Otros tiempos, otras modas y otras costumbres, signo evidente de la igualdad entre los sexos. En los pueblos cuesta mucho romper las tradiciones, pero al final se impone el sentido común. Nuestro refranero está plagado de alusiones peyorativas a la mujer, paradigma de tiempos pretéritos, cuando se decía aquello de "la mujer honrada, la pierna quebrada y en casa", "La mujer y la mesa, sujeta" o "Mujer que no para en casa, cadena en el pie y las manos en la masa".

Estos y otros refranes insultantes manifestaban el predominio de un machismo cerril, sazonado con una moral mezquina y aberrante.
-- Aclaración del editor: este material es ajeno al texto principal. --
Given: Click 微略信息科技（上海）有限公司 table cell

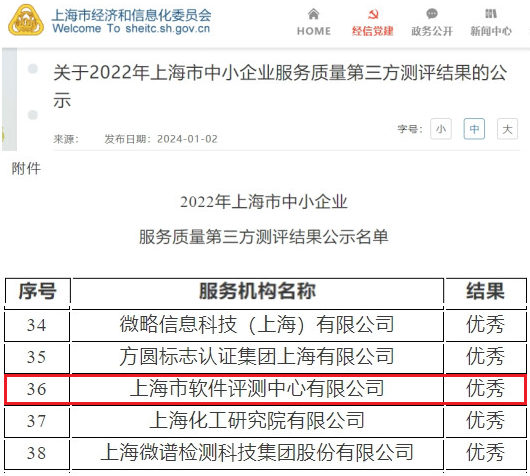Looking at the screenshot, I should (x=257, y=325).
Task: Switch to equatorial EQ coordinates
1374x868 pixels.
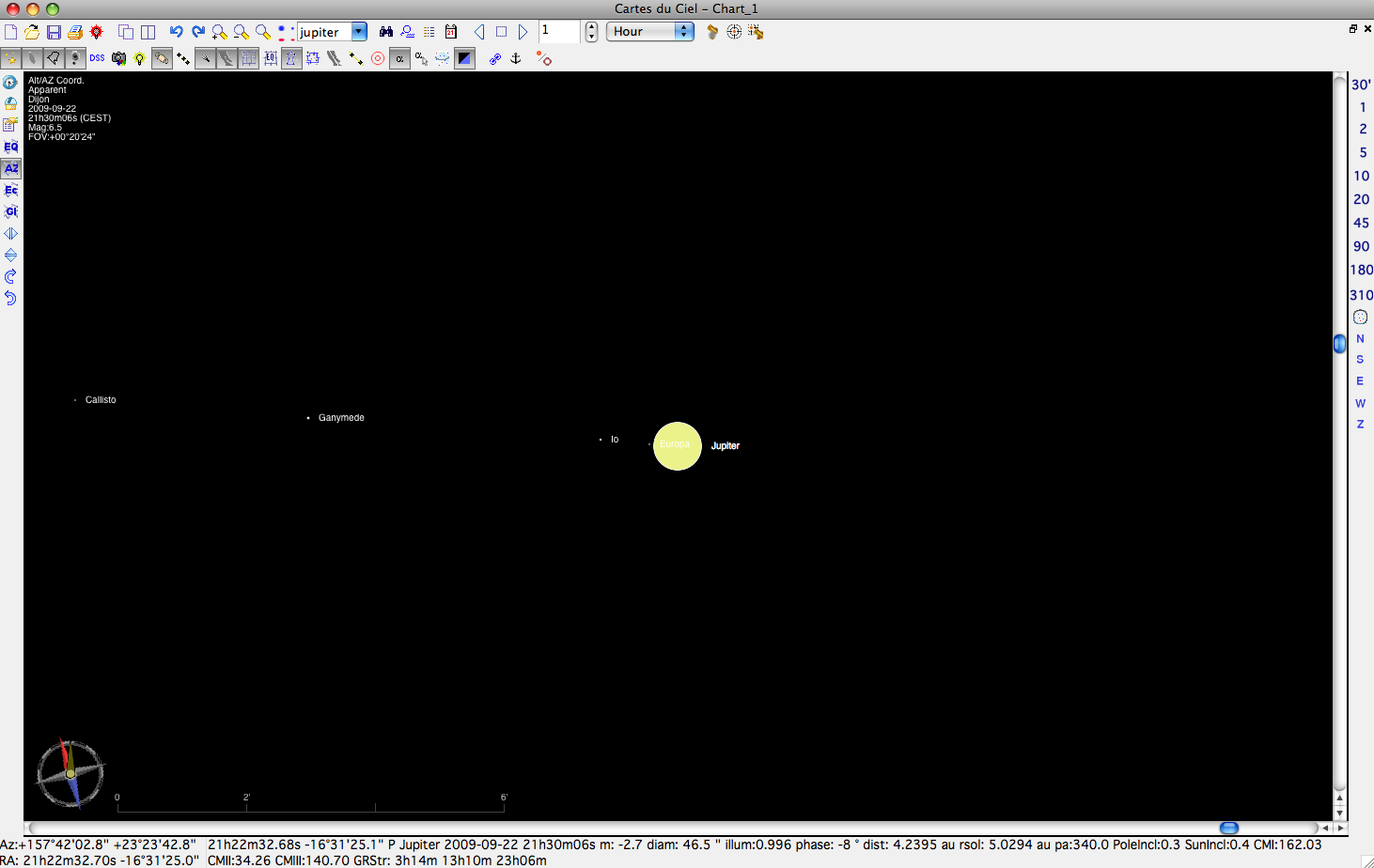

Afortunadamente, las mujeres de los pueblos no son hoy el reposo del gañán. No solo se han despojado de las toquillas y de las pañoletas, que las envejecían prematuramente, sino de unas sumisiones humillantes. Me colma de satisfacción ver jugar a la brisca a estas mujeres pajaresas, porque son el símbolo de una nueva época, en la que la mujer disfruta de la libertad que nunca debió perder. Si tuviera una miaja del talento de Cézanne, las inmortalizaría en un cuadro.